• Source document
"""

J. Richard Peet (born 16 April 1940 in Southport, England) is a retired professor of human geography at the Graduate School of Geography at Clark University in Worcester MA, USA.  Peet received a BSc (Economics) from the London School of Economics, an M.A. from the University of British Columbia, and moved to the USA in the mid-1960s to complete a PhD in Geography from the University of California, Berkeley.  He began teaching at Clark University shortly after completing his PhD from Berkeley, and has remained there with secondments in Australia, Sweden and New Zealand.  He is married to geographer Elaine Hartwick and lives in central Massachusetts.

Scholarly contributions
Peet’s areas of interest include social and economic geography, the geography of power, political ecology, liberation ecology, development theory, geography of consciousness and rationality, philosophy and social theory, and critical policy studies.

Peet’s doctoral research applied von Thunen’s theories to the global expansion of commercial agriculture.  However much of his later work was inspired by living in the racially and socially charged situation in America during the 1960s.  His early books and articles helped define the field of radical and critical geography.  Peet has written extensively on a variety of topics. Along with other authors such as David Harvey he was part of a movement of radical geographers that have drawn on Marxist theory and techniques. He uses the techniques of political economy, looking for interconnections and processes at a variety of scales and over time.  Peet believed that geography must do more than simply provide explanations and descriptions of problems studied, but rather attempt to propose alternatives.

During the 1980s and 1990s Peet's focus shifted to the politics and ecology of international development, particularly the systematic underdevelopment of nations peripheral to the capitalist west. His work is critical of neo-liberal development theory and global governance institutions such as the International Monetary Fund, the World Bank and the World Trade Organization.  He was a supporter of the socialist revolution in Grenada, working there prior to the US invasion in 1983.

Peet founded the radical journal of geography, Antipode, in 1970 and was an editor until 1985.  He co-edited Economic Geography from 1992-1998. In 2008 he founded a new independent journal, Human Geography: a new radical journal, free of the influence of large publishing houses. He is now working on a new book on global finance capital.

"""

• Supplied material
"""

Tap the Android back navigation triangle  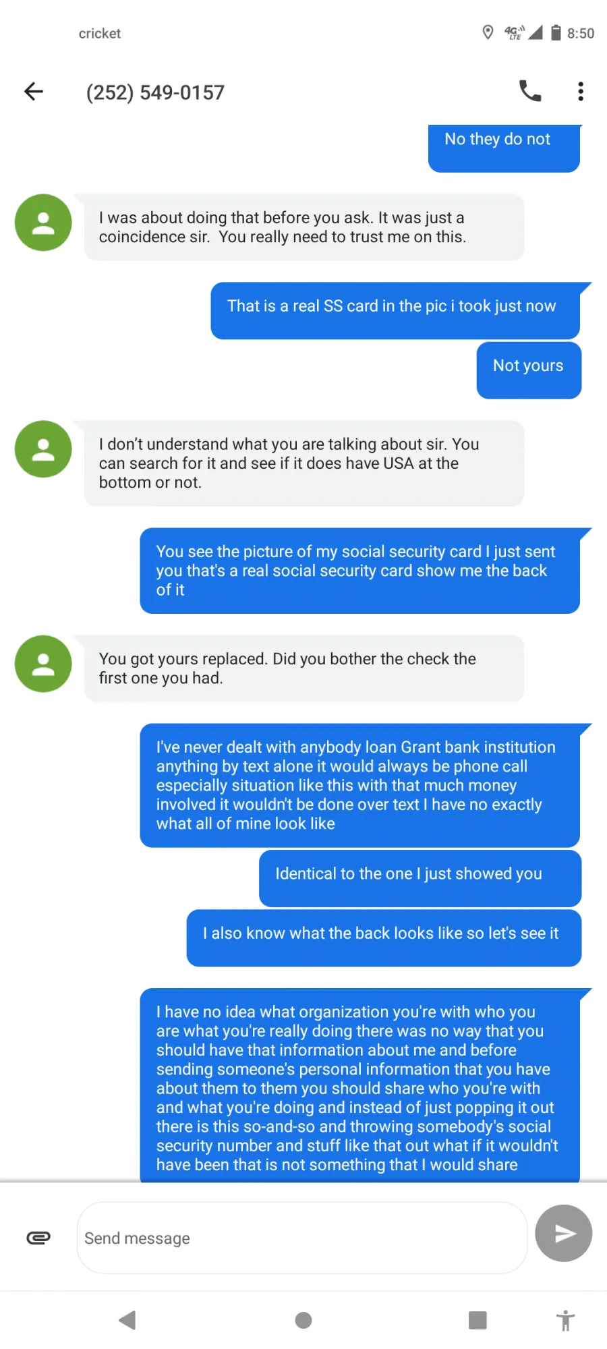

"""

• Goals
**a.** According to the biography of Richard Peet, in what year did he found the journal Antipode?
**b.** Say whether each statement agrees with the biography of Richard Peet: (i) Peet earned his PhD at the London School of Economics. (ii) Peet co-edited Economic Geography from 1992 to 1998. (iii) Peet worked in Grenada before the US invasion in 1983.
The material plays no part in any task.

• Worked solutions
**a.** He founded Antipode in 1970.

**b.**
(i) No: "moved to the USA in the mid-1960s to complete a PhD in Geography from the University of California, Berkeley"
(ii) Yes: "He co-edited Economic Geography from 1992-1998."
(iii) Yes: "working there prior to the US invasion in 1983"